[RAW RECORDS]:
▬▬▬▬▬▬

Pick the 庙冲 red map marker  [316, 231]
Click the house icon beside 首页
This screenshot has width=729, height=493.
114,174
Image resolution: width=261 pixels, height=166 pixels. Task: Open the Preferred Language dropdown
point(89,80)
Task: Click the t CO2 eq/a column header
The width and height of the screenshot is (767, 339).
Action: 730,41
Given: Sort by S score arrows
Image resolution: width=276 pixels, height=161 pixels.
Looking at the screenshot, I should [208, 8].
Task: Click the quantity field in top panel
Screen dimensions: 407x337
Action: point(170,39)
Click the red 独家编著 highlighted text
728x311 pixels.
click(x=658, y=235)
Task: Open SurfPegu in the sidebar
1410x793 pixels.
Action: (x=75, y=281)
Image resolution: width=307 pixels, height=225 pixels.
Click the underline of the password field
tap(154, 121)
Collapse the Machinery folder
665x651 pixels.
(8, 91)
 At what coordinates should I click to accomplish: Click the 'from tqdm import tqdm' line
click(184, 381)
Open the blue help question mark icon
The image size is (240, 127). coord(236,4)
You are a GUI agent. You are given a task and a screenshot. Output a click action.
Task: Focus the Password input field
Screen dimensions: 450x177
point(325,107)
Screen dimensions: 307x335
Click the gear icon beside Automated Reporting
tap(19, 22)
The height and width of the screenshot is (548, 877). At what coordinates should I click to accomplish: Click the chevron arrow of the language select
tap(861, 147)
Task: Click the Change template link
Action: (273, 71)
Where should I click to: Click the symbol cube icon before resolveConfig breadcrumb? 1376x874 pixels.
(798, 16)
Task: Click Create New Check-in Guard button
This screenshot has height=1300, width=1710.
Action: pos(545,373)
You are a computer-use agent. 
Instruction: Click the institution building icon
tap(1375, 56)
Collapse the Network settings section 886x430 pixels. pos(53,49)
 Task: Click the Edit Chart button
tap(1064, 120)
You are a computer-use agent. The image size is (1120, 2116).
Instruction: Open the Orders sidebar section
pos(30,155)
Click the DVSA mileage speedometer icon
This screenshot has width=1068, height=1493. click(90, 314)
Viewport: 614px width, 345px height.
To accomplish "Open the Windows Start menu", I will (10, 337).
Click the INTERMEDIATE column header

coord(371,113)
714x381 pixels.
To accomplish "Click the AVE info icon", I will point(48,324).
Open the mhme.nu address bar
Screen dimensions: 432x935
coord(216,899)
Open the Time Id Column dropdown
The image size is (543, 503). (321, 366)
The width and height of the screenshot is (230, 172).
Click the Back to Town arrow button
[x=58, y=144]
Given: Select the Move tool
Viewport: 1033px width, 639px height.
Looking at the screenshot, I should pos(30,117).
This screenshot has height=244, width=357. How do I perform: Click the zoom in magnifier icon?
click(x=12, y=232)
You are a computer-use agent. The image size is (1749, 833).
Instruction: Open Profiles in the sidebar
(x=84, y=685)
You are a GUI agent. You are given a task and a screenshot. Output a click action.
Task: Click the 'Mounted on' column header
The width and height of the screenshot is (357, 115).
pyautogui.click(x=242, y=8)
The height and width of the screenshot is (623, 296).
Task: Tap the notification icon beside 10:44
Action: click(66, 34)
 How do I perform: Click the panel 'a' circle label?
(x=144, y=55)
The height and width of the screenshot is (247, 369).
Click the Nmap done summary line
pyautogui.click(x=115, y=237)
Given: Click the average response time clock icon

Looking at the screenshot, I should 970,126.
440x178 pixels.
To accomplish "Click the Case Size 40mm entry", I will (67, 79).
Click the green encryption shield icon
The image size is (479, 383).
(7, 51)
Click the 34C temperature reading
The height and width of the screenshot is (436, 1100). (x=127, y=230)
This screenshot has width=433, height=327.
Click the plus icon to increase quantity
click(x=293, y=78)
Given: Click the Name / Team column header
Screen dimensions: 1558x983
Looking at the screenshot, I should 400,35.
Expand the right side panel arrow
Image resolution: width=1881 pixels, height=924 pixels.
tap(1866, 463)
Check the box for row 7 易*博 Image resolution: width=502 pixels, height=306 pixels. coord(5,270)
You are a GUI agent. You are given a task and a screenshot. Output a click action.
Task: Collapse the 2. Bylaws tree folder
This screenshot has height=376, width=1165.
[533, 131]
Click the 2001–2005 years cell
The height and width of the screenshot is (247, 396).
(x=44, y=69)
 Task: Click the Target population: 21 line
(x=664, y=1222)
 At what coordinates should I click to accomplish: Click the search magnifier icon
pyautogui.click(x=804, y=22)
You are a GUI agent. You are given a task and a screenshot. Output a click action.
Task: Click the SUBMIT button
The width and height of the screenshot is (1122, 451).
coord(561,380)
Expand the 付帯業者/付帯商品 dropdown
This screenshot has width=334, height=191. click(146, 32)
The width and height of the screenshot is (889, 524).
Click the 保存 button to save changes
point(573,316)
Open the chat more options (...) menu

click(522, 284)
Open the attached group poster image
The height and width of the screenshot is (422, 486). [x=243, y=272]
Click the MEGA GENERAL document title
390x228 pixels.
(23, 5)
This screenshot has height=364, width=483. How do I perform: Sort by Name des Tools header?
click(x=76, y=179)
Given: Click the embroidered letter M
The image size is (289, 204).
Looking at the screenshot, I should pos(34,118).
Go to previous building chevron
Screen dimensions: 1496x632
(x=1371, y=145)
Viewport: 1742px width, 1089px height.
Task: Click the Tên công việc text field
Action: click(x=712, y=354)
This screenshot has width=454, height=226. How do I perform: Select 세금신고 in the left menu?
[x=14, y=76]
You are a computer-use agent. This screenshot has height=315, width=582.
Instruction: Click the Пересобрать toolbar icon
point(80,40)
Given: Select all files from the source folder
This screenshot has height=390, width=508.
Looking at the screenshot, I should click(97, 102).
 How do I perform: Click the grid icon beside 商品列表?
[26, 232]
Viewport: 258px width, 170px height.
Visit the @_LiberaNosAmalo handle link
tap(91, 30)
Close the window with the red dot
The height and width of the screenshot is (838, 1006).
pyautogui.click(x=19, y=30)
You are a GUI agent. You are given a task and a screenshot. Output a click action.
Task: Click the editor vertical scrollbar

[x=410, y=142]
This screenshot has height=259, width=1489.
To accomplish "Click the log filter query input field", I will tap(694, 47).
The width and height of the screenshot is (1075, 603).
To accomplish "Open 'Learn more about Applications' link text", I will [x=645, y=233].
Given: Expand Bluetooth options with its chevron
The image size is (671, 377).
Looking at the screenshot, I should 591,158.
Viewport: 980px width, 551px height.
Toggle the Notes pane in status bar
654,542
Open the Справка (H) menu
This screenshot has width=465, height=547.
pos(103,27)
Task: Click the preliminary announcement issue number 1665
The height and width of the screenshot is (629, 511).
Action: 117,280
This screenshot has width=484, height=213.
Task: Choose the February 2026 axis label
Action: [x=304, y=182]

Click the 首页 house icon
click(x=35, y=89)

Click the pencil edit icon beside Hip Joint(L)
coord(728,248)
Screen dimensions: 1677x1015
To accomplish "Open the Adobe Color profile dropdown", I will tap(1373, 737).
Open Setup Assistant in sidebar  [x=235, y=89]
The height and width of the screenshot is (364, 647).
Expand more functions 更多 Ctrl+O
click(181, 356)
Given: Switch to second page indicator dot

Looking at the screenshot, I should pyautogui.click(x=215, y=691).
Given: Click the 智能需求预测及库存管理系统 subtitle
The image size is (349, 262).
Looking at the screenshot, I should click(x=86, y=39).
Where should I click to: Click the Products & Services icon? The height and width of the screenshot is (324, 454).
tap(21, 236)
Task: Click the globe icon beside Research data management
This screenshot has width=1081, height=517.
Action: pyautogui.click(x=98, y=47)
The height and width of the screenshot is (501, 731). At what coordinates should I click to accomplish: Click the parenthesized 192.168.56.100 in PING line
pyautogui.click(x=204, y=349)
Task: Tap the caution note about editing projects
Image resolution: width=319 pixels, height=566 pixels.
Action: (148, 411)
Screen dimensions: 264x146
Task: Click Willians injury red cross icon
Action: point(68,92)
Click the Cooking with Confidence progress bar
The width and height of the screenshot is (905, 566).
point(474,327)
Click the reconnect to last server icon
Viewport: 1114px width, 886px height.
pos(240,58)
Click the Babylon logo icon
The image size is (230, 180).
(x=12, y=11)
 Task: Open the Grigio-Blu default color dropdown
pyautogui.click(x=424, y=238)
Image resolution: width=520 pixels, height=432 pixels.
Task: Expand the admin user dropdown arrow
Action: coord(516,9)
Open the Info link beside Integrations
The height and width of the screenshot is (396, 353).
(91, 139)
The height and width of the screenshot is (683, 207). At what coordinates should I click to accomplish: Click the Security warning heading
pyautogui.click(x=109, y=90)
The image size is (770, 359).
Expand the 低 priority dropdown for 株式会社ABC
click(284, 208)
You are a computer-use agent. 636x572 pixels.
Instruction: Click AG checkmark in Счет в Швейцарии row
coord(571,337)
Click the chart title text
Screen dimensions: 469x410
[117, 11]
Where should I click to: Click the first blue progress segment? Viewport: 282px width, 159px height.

▬▬▬▬▬▬

[WHAT YOU NEED TO DO]: Print the records again without changes, starting with the line that contains "Screen dimensions: 1677x1015" and going on through the line that contains "(x=12, y=11)".

[PROBLEM SOLUTION]:
Screen dimensions: 1677x1015
To accomplish "Open the Adobe Color profile dropdown", I will tap(1373, 737).
Open Setup Assistant in sidebar  [x=235, y=89]
The height and width of the screenshot is (364, 647).
Expand more functions 更多 Ctrl+O
click(181, 356)
Given: Switch to second page indicator dot

Looking at the screenshot, I should pyautogui.click(x=215, y=691).
Given: Click the 智能需求预测及库存管理系统 subtitle
The image size is (349, 262).
Looking at the screenshot, I should click(x=86, y=39).
Where should I click to: Click the Products & Services icon? The height and width of the screenshot is (324, 454).
tap(21, 236)
Task: Click the globe icon beside Research data management
This screenshot has width=1081, height=517.
Action: pyautogui.click(x=98, y=47)
The height and width of the screenshot is (501, 731). At what coordinates should I click to accomplish: Click the parenthesized 192.168.56.100 in PING line
pyautogui.click(x=204, y=349)
Task: Tap the caution note about editing projects
Image resolution: width=319 pixels, height=566 pixels.
Action: (148, 411)
Screen dimensions: 264x146
Task: Click Willians injury red cross icon
Action: point(68,92)
Click the Cooking with Confidence progress bar
The width and height of the screenshot is (905, 566).
point(474,327)
Click the reconnect to last server icon
Viewport: 1114px width, 886px height.
pos(240,58)
Click the Babylon logo icon
The image size is (230, 180).
(x=12, y=11)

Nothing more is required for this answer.